20 机に向かって仕事をしていると、絨毯を踏むやわらかな
机に向かって仕事をしていると、絨毯を踏むやわらかな足音がして、咲実が近づいてきた。
「サクちゃん何してるの、」
云うと同時にひんやりした腕が両肩からまわされる。
「仕事。プリント作ってるの」
わたしは視線は動かさないまま、MacBookのデスクトップを指して説明した。
「よく働くのね」
感心するでも嫌みでもない単純な響きで咲実は云い、両腕がするりとほどかれた。
「サクちゃん、」
「なあに?」
「アイスたべない?」
「……さっき一緒にたべたじゃない」
淡いパステルカラーのアイスキャンディ。大量に作って、冷凍庫で冷やしておいたものだ。
「サクちゃん、」
「なあに?」
「この本、良かった?」
「どれ?」
「これ。『活字戀』」
カツジコヒ、と咲実は旧仮名のルビをそのまま発音し、わらった。
「貸してあげるよ」
わたしは云った。
咲実が壁にもたれる気配がする。
「美しい人であった」
咲実が声に出して本を読み始めた。
「美しい人であった。彼は氷から彼女を削り出して、その微笑をそっとなぞった。彼女はやがて溶け出して桜のように色づき、新しい時が流れ始めた。今こそ新しい星の裏側に移らねば──けれどもその前に、彼はその人を抱きしめる」
咲実の声は細くて、すこしつまって擦れるような感じがいかにも果敢なげに聞こえる。わたしの声とは全然似ていない。これは昔学生だったときに、わたしよりずっと出席率が低いくせに一部の男子生徒に凄くもてた理由の一つだと思う。
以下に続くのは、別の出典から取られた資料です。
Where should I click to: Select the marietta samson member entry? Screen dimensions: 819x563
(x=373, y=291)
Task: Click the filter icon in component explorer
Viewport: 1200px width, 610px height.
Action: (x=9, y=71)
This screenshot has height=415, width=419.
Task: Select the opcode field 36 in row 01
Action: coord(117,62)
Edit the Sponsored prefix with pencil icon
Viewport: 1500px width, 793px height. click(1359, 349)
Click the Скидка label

「細く長く伸びてゆく夜のなか、彼はロミを連れて旅立った。羽虫の黒い影が町中に蔓延っていた」
父方の祖母の家は下鴨にあり、しかし祖母は神戸の出身である。週末、祖母の家に預けられると、祖母は眠る前にわたしたちに戦争の話をしてくれた。祖母の兄も姉も皆戦争で死んだのだ。祖母は神戸大空襲の火の降り注ぐなか箪笥を背負って逃げまどったのだと云う。父も大勢の兄も皆出兵していた。三人の姉は、広島の工場で働いていて死んだ。祖母は広島の様子も事細かに話した。地獄の光景を目の当たりにさせるかのように、わたしたちの耳に囁き込んだ。
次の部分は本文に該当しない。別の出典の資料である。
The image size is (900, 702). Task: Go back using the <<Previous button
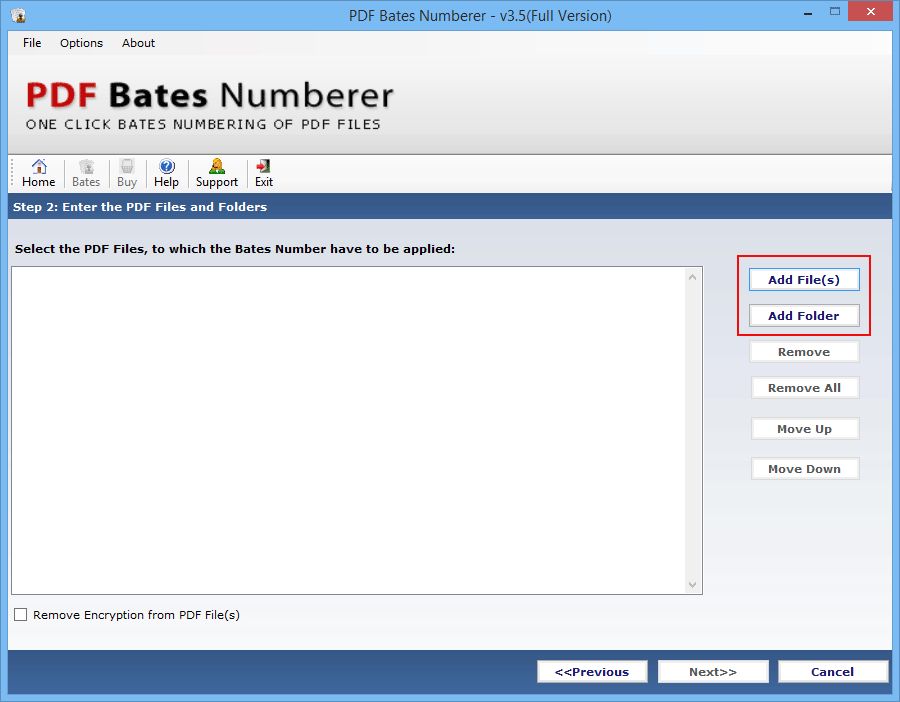coord(592,671)
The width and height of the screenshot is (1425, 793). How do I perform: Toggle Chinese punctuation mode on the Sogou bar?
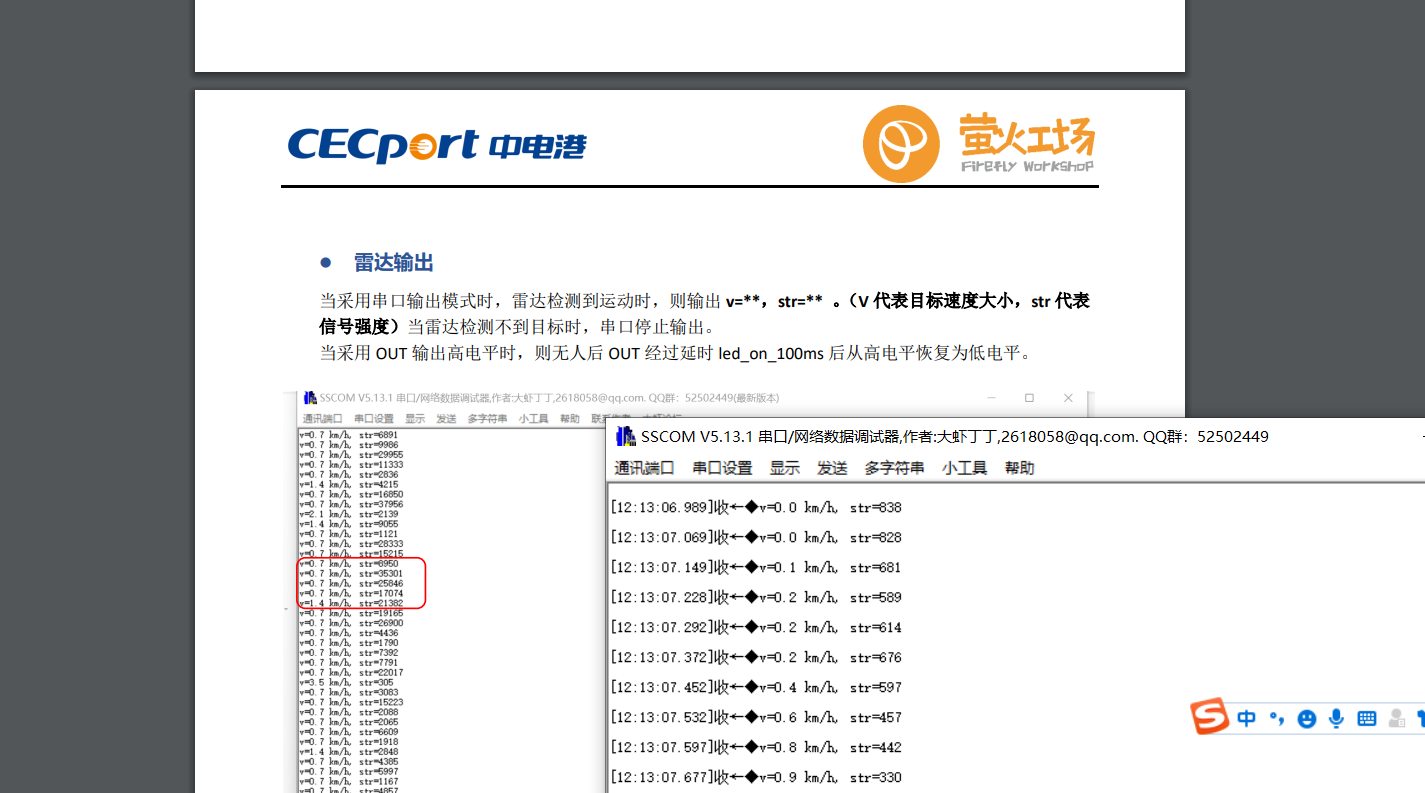click(x=1276, y=718)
祖母は幼い頃家のなかに、死んだ一番年の近い兄が居たと語る。祖母の母はミシンを踏んで働いていて、幼い祖母が家の前でひとりあそびをしていると、おいでおいでと兄が呼んだと語る。兄と一緒にコスモス畑のなかを歩いたと語る。つらりつらりと祖母は眠りかけたわたしと咲実の耳元に語り続けた。
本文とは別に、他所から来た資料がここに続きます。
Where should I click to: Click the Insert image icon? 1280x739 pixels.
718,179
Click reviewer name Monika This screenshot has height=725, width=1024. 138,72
戦争と戦争でない時間を沢山過ごした血縁のある人々が住まう場所。
何故逃げないと死ぬのに箪笥が持つの、箪笥って背負えるの?
何故広島まで行ってミシンを踏んでいたの、それで戦争に勝つの?
どうして殺される子どもを沢山産んだの?
どうしてひとを殺すの?
わたしは誰にも訊けなかった。
咲実は戦争の話に熱中した。『えっちゃんのせんそう』に始まり、『ガラスのうさぎ』『ふたりのイーダ』『妹~中国残留孤児をさがして』『テニアンの少女』『ビルマの砂』と図書室で借りては繰り返し読み『わたしのアンネ・フランク』が彼女の一番大切な本だった。そして最期を迎える頃には、空襲がくる、空襲がくる、と呟き震えて錯乱する発作を起こした。
それは祖母が死ぬ前に数回起こした発作と同じだった。
わたしは今でも、こわい。殺される。死なされる。死んでしまう。
呪われているとしか思えない、こわい。